---- INFORMATION SHOWN
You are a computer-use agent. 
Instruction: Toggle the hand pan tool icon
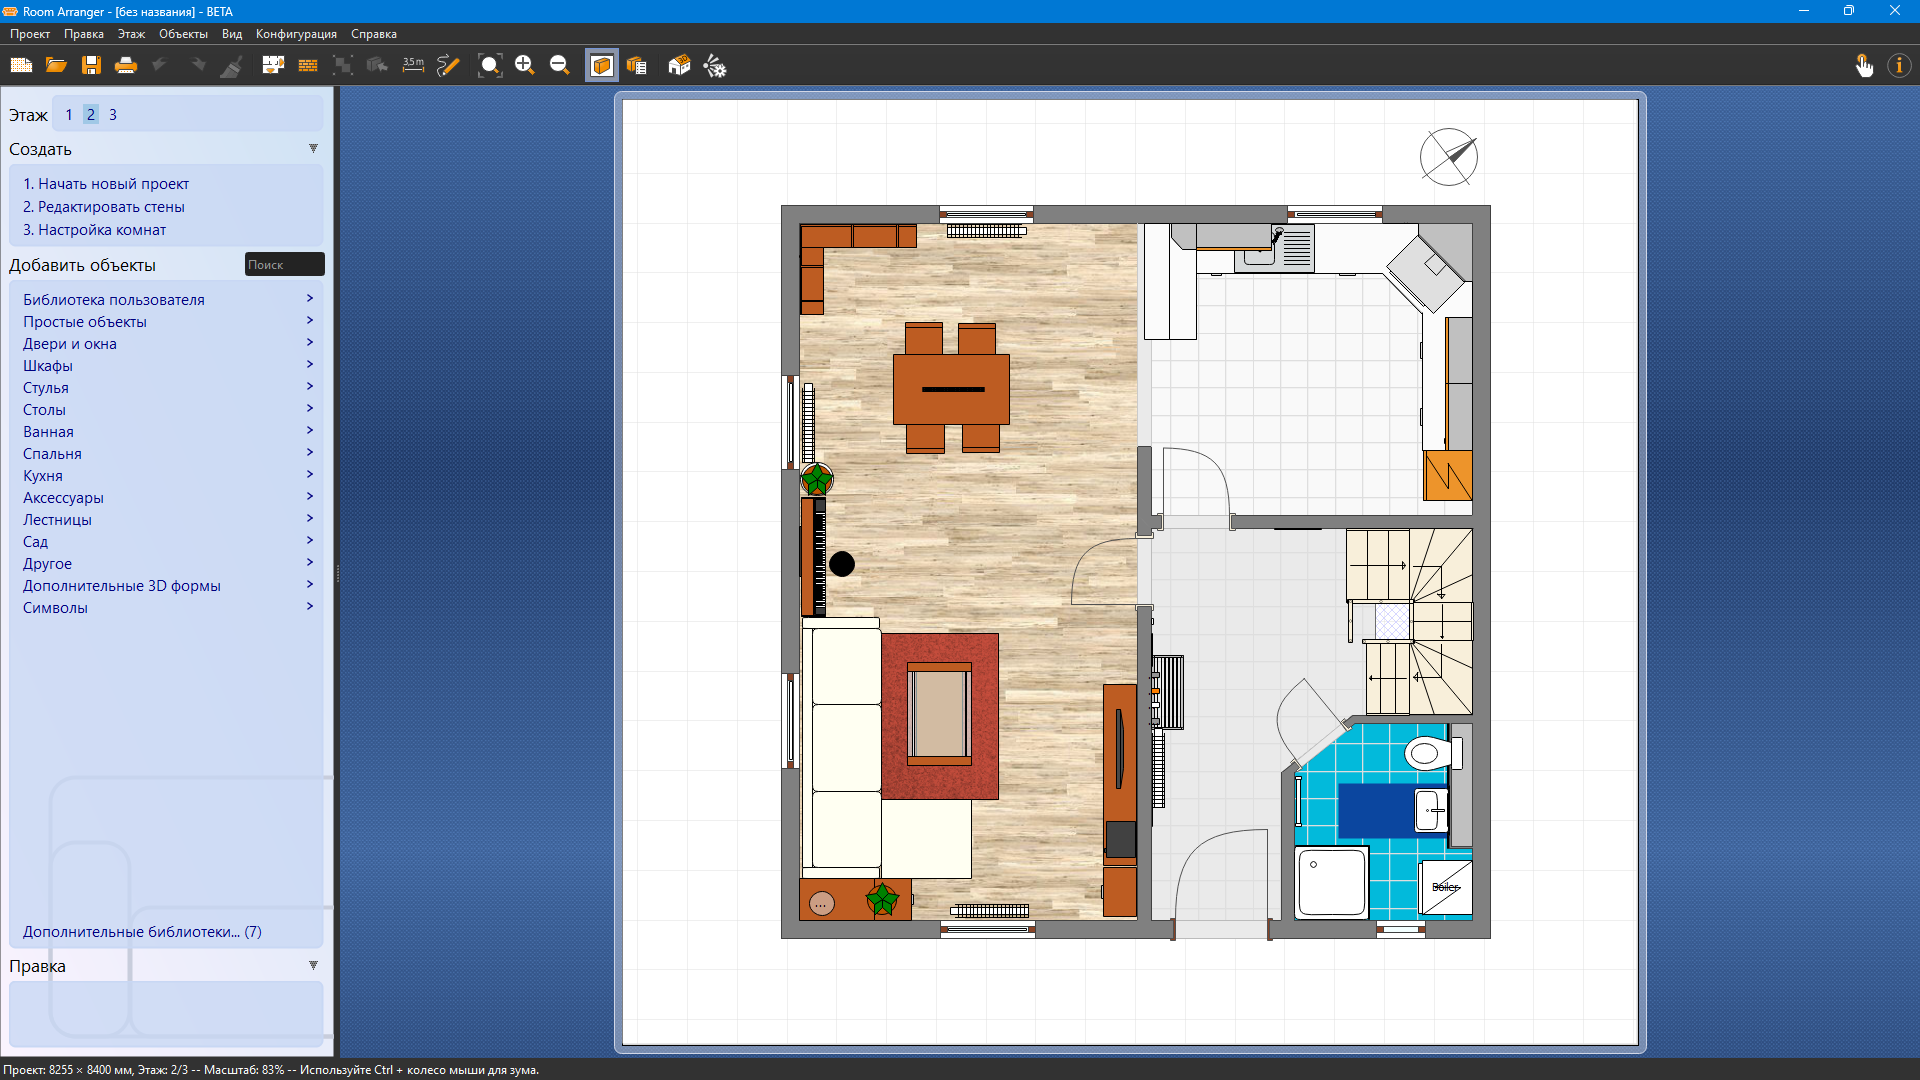1864,66
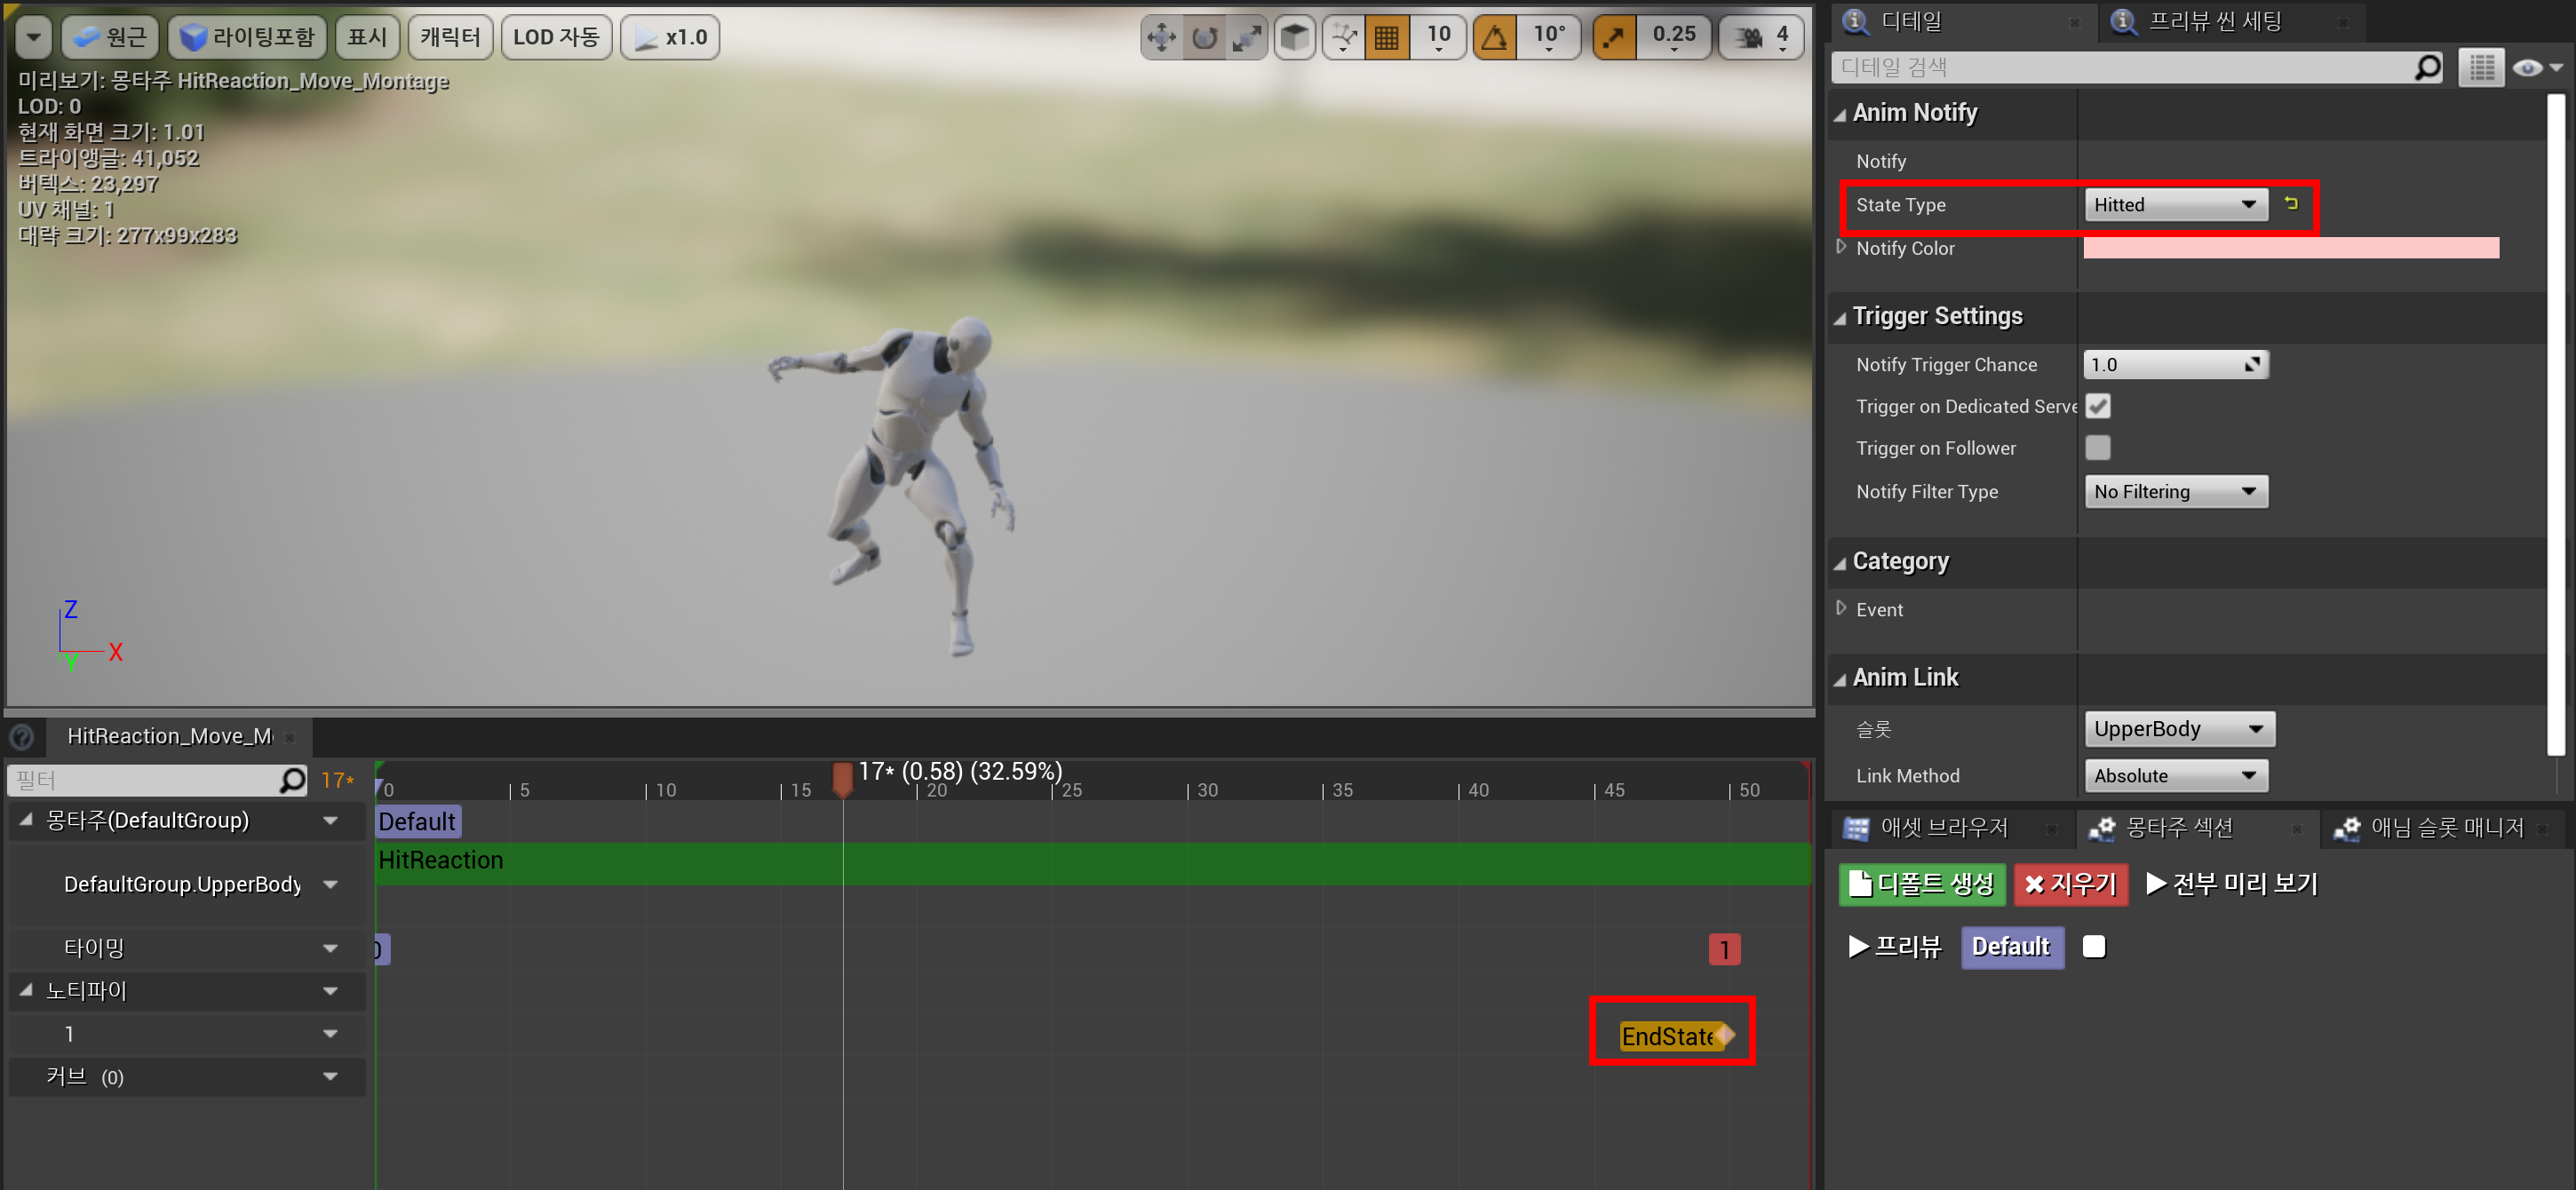
Task: Select the rotate gizmo tool icon
Action: coord(1204,38)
--------
### WHAT TO WORK ON
Leave the pictures out and output the rest of the data word for word.

### REPLY TO THE EXERCISE
You are a computer-use agent. 
Instruction: Toggle the hand pan tool icon
1864,66
Task: Select the rotate gizmo tool icon
Action: coord(1204,38)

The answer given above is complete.